Like many unwanted afflictions, female hair loss can be a combination of genetics and lifestyle factors we don’t realize are making matters worse (eek!) Since the frustrating problem comes with a side of gender-associated embarrassment, it can be harder than other beauty woes to navigate as a woman.
If you’re currently experiencing unexpected hair loss, or just want to ensure favorable conditions for the future, click through to discover how you can both treat and prevent this tricky issue.
We all lose a normal amount of hair when we’re shampooing, brushing, styling with heat, or just pulling strands into a ponytail. Like our eyelashes, the hairs on our head go through normal life cycles, and fall out when they’re dead to be replaced by new ones, typically about 100 per day.
However, some of us experience more than average hair loss, for a variety of reasons. If you notice excessive amounts of hair falling out in the shower or as you brush, or a more gradual and dispersed thinning, there could be a number of sources and accompanying ways to troubleshoot.
Telogen efluvium is the medical term for when you shed handfuls and clumps of hair every day.
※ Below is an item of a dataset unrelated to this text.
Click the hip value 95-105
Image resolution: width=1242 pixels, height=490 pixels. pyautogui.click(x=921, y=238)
This occurs because the natural life cycle of the hair accelerates, moving hairs through the growing, resting, and shedding phases of the cycle more rapidly than normal. Pregnancy, stress, and certain medications (such as Acutane and Klonopin) are all factors that contribute to this phenomenon.
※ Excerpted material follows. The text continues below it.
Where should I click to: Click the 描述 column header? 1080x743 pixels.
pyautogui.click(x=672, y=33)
There technically is no official test to verify if you are experiencing telogen effluvium, but a doctor canhelp you assess your lifestyle and determine if any medications or particularly stressful recent events may be behind your hair loss. Typically, hair loss of this type won’t occur until one to three months after a stressful trigger, like illness, divorce, a death in the family, or a high-stress job can be one. A doctor might also perform blood tests to rule out nutritional deficiencies, thyroid complications, and other potential medical factors.
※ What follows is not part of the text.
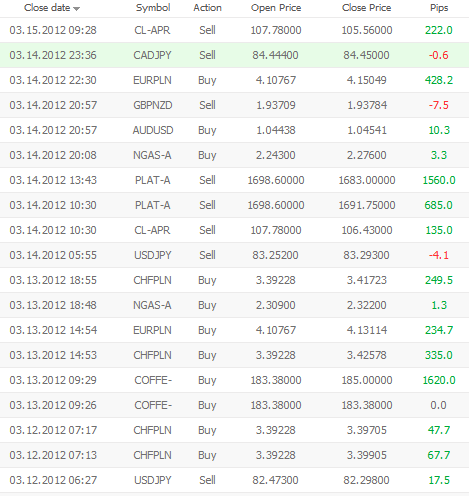Viewport: 469px width, 496px height.
Task: Select the AUDUSD buy trade row
Action: [x=234, y=130]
Hereditary hair loss, or androgenetic alopecia, is different. Signs that you are experiencing the onset of hereditary hair loss are thinning at the hairline itself and more diffuse thinning around the middle and sides of the scalp (versus losing clumps at a time). People more prone to this type of hair loss are those who’ve had two parents with a similar pattern as they’ve aged. A doctor or dermatologist may perform a scalp biopsy for follicle verification of hereditary hair loss.
Hair loss can also be a result of “abusive” hair habits—negative tendencies like pulling your hair too tight, abrasive brushing, and excessive coloring and heat styling, which can lead to damage and breaking.
If prescription medication is contributing to telogen effluvium, you can talk to your doctor about switching types or lowering dosage.
Also, Keep stress to a minimum, since you actually can prevent stress-induced hair loss through stress management. If you are already experiencing telogen effluvium, stress will exacerbate it. The good news is that as soon as traumatic triggers are removed, hair will grow back.
Relatedly, keep your immune system in tip-top shape! Suffering from major illnesses where you are bedridden, have a high fever, or need surgery are known causes of hair loss. Stay healthy, exercise, maintain a well-balanced diet, and engage in positive practices to keep those anxiety levels low (hello, yoga!).
You can also prevent hair loss with better hair practices. Case in point: it helps to be kinder and gentler—both on yourself, and your mane. Check out our article on unhealthy hair habits to stop now, here.
If your gradual hair loss is genetic, there’s not exactly a prevention mechanism per se, but you can take action to mitigate the status quo and at least prevent further loss—and in many cases see significant regrowth. If you suspect hereditary hair loss is your issue, don’t hesitate to make an appointment with a dermatologist, who can discuss medication options with you. Minoxidil, better known as Rogaine, is the only FDA-approved medication for treating hair loss in women, via a two percent formula you apply to scalp topically. There is a higher solution that some doctors recommend off-label, but it comes with a risk of increased facial hair growth. Your doctor will discuss any off-label options and the risks associated.
Bottom line: don’t lose hope! There are both lifestyle changes you can make and medication you can take, to tackle the problem of female hair loss.
Do you suffer from hair loss? Have you found any tips or products that work?